I was never entirely convinced by Snow’s argument, mainly because he didn’t compare like with like. Technical knowledge in science is not equivalent to simply having read a book, and a guest who launched into a monologue on the metre of Shakespeare’s sonnets would likely have got just as “cold and negative” a response. If, instead of blinding his guests with science, Snow had opened their eyes, talking of the majesty of the knowledge we have gained of the universe, he might have had a more enjoyable dinner party. If he had talked about how the afterglow of the big bang is still reaching us, letting us see the moment of creation, Snow and his guests might have agreed that science, at its best and most inspiring, answers many of the same questions as philosophy. Perhaps the two cultures have more in common than we think.
So if we are worried about the cuts that face British theatre, we should also be concerned about the crisis facing astronomy. Hundreds of jobs are at risk, Britain’s involvement in international observatories is in question and the future of the discipline is threatened.
Science funding has had a good innings recently. Under this Government’s first science minister, David Sainsbury, research flourished. Budgets grew, money was made available for young researchers to study for doctorates and start their careers without falling into debt. For the first time in years, academic pay could compete with private sector graduate salaries.
This makes what has happened since particularly galling.
It is worth stepping back a moment to see quite how serious the current mess is. Thanks to mismanagement at the Science and Technology Facilities Council and a miserly financial settlement from the Government, particle physics and astronomy face across-the-board cuts of 25 per cent or more.
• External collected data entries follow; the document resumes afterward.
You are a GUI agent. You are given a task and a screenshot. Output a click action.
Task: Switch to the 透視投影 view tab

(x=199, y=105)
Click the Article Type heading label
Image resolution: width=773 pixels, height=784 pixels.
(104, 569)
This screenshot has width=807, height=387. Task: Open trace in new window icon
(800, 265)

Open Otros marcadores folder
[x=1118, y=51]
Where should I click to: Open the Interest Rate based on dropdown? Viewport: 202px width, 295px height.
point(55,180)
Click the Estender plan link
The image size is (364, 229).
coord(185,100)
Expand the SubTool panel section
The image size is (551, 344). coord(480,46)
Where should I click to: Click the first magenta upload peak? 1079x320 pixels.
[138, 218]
This means fewer students, less spent on facilities, less on recruiting staff and highly skilled jobs being lost.
The Astronomy Technology Centre, which builds precision scientific instruments, is particularly badly hit and faces cuts of 50 per cent.
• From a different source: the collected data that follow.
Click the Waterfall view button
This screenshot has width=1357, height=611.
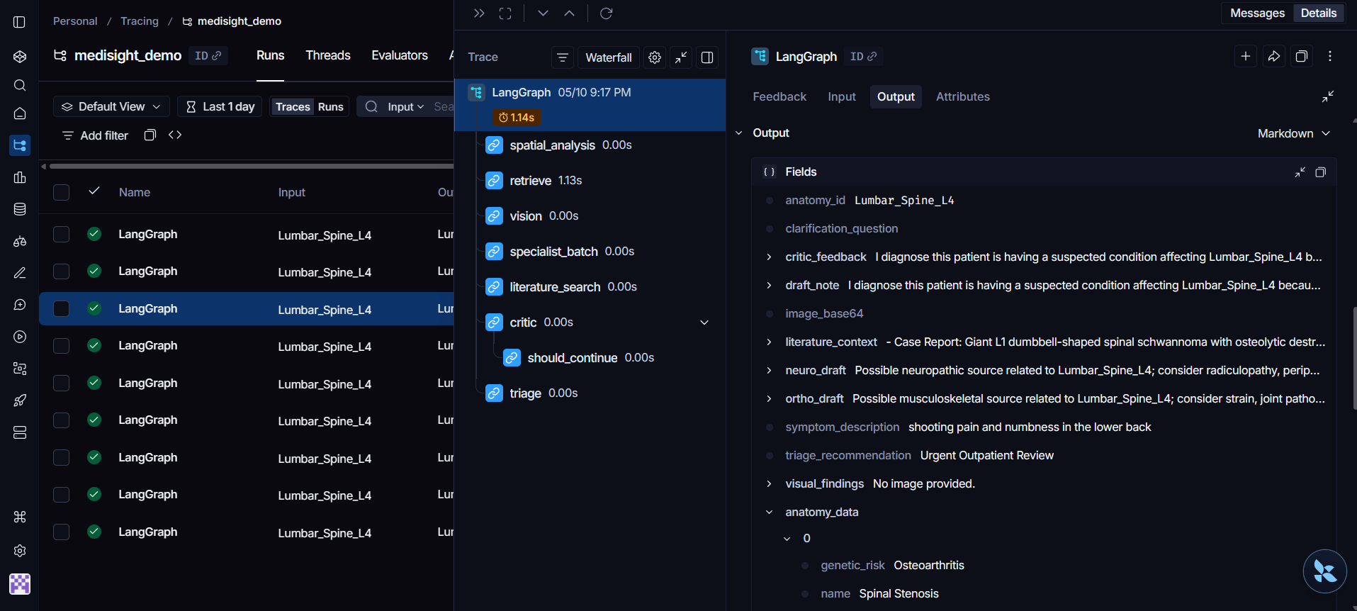point(609,57)
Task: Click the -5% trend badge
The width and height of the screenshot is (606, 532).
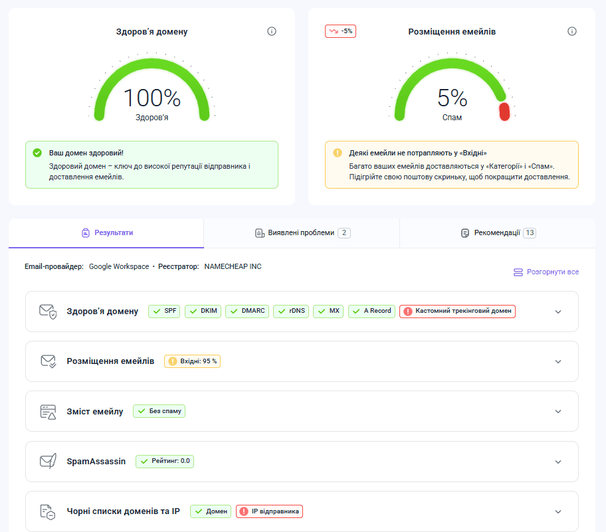Action: tap(340, 31)
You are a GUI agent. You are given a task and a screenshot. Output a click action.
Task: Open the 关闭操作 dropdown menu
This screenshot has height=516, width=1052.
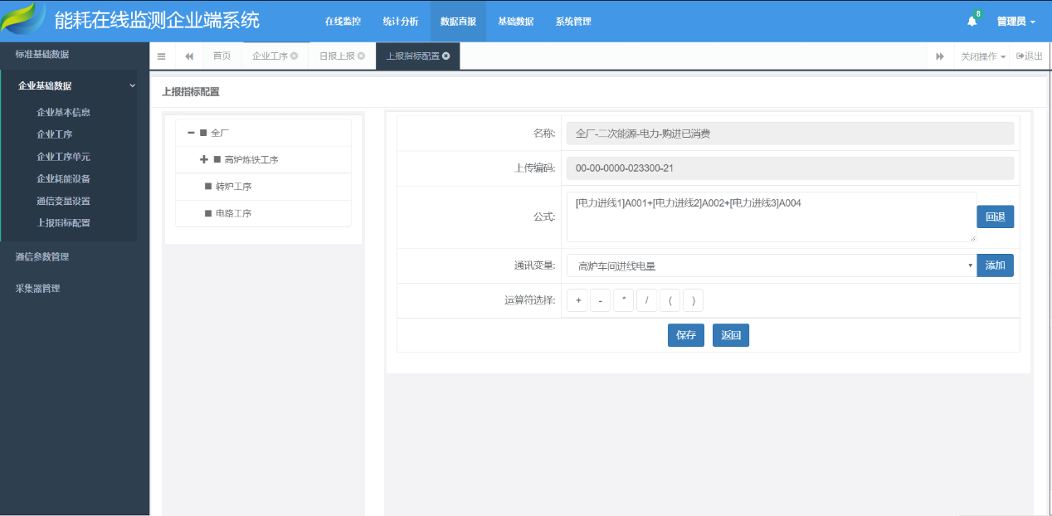click(977, 56)
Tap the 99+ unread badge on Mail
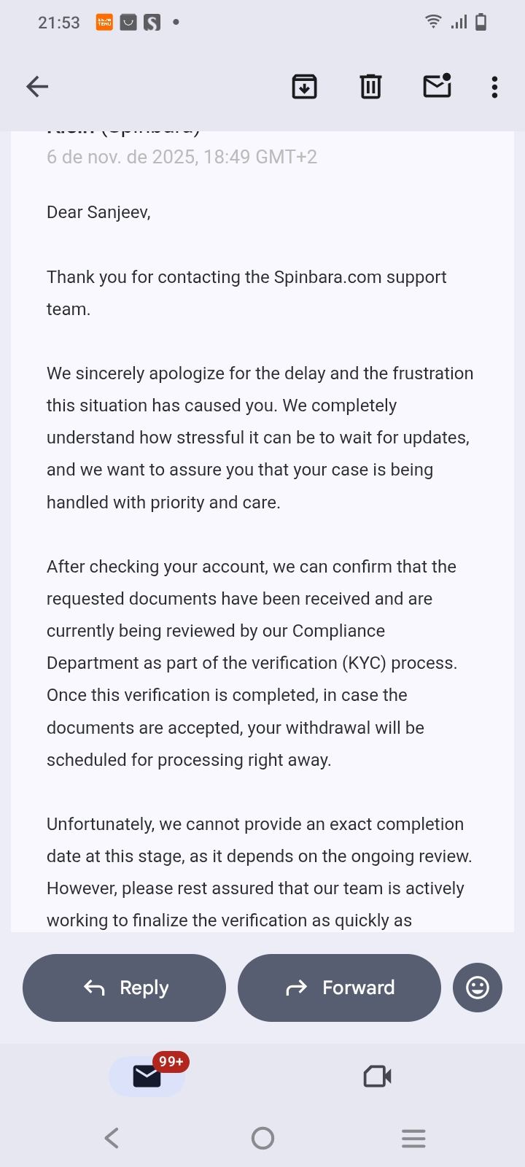Screen dimensions: 525x1167 coord(171,1061)
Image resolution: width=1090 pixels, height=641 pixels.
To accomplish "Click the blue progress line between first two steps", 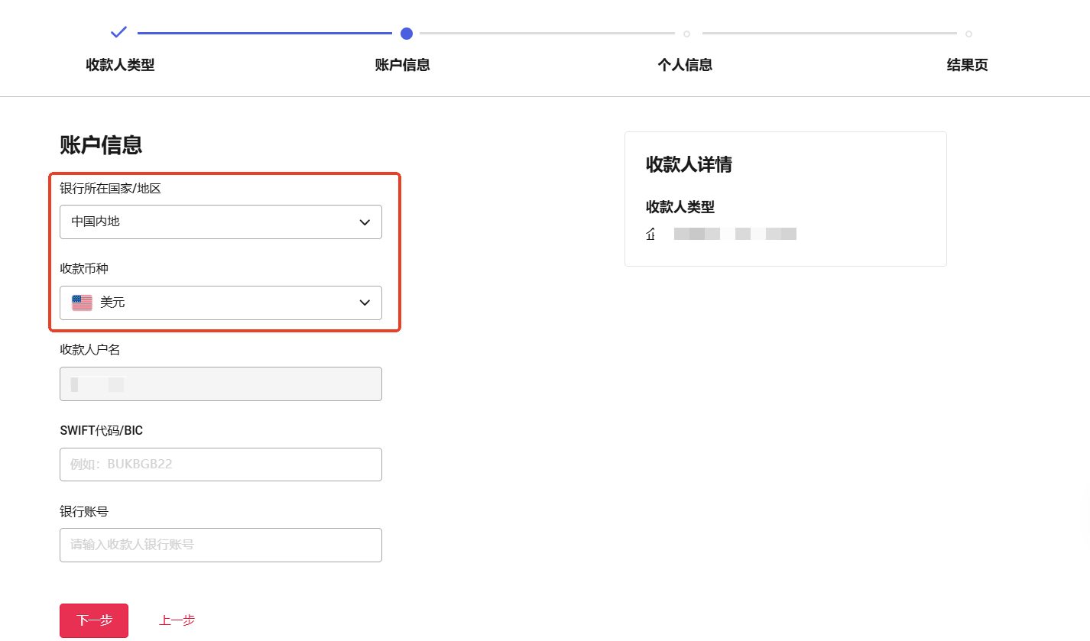I will [x=264, y=34].
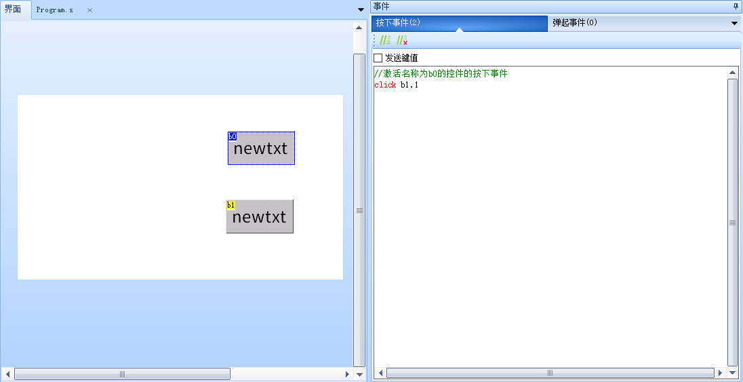Select the b0 button control on canvas
The height and width of the screenshot is (382, 743).
[x=261, y=149]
Britain’s participation in major international projects has been radically cut back too. British astronomers risk ejection from the Gemini Observatory, in which this country has invested £70 million. After years of work, Gemini is just starting to come into its own as a world-class facility – and Britain may have to withdraw. Negotiations are ongoing and the threat of British astronomers being kicked out with immediate effect has been delayed for a few months. However, at the very least, our participation will be scaled back. It is quite possible Britain could end up with no access at all, despite paying for a quarter of the building costs.
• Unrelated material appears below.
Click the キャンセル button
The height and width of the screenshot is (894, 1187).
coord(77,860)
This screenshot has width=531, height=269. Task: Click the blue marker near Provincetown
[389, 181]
The list doesn’t stop there. Ground-based solar physics – a small but important field which complements the more glamourous work done by satellites – will no longer be funded at all. Britain’s participation in fundamental physics is under threat, too. The STFC has announced its intention to pull out of the International Linear Collider programme, on which we have spent £30 million. The result of this wave of slash-and-burn is that Britain could end up without any access at all to world-class telescopes in the northern hemisphere, and be left with just one in the south. Literally half the sky could go dark for British astronomy, which means less data, fewer publications and a smaller contribution to human knowledge.
It’s easy to shrug off this work as being of little practical use. But science funding never really was about direct applications being found – partly because it is more or less impossible to know in advance where these will come from (who would have guessed, after all, that Einstein’s work on the speed of light would lead to nuclear power stations?) and partly because there is a broad acceptance that funding fundamental research is a good thing. Astronomy, for centuries, has been a potent tool for inspiring people and discovering the origins of our universe.
Without telescopes such as Gemini, that cutting-edge work is finished. Astronomers need modern, sensitive equipment like this to see the most distant, faintest objects in the sky, the oldest parts of the visible universe, whose light is only reaching us today after billions of years crossing the void.
To put it bluntly, so what if it has no commercial value? Finding out about the origins of the universe, where we’ve come from and where we’re going is far more valuable than that. In the coming years, as British astronomers move abroad, universities scale back their astronomy departments and poor prospects scare teenagers away from studying astronomy, the big discoveries will not be coming from our shores.